The National Cancer Institute defines "cancer health disparities" as "differences in the incidence, prevalence, mortality, and burden of cancer and related adverse health conditions that exist among specific population groups in the United States. Complex interactions of biological, social, cultural, environmental, and behavioral factors affect disease incidence and mortality and contribute to cancer related health disparities. Eliminating these disparities requires a trained cadre of researchers, physicians, and public health professionals who are attuned to cultural and socio-economic issues that affect health care seeking and health care access, patient compliance, participation in clinical trials, and risk-reducing behaviors.
In response to this need, North Carolina Central University and UNC Lineberger Comprehensive Cancer Center have formed the PARTNERS Training Program, funded by a U54 award from the National Cancer Institute.

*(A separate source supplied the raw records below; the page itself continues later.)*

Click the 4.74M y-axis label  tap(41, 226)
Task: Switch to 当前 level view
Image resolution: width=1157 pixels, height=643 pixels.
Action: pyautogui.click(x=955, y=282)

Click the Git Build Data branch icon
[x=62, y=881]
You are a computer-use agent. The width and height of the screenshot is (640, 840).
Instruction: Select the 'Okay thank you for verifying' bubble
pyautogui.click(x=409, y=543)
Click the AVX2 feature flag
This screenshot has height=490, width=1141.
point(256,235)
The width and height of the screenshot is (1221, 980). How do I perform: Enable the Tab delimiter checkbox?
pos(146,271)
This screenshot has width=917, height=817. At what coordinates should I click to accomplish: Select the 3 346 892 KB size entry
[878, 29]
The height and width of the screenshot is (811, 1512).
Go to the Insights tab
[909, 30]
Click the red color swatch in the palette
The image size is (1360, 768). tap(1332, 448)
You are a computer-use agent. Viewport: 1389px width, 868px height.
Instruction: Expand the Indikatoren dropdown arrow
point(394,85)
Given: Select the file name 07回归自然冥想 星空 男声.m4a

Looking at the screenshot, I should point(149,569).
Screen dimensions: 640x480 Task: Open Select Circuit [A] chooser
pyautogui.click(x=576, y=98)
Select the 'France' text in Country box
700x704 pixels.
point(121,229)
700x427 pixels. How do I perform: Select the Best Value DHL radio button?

The goals of the PARTNERS Program are:
1. To establish an effective cancer research infrastructure and program and increase training opportunities at a minority serving institution by increasing the number of undergraduate students who successfully pursue careers devoted to finding causes, cures, and prevention strategies for cancers that disproportionately affect minorities, particularly African Americans.
2. To enhance community and population-based research targeting minority cancer-related health disparities and increase training of minority scientists at an NCI-funded Comprehensive Cancer Center.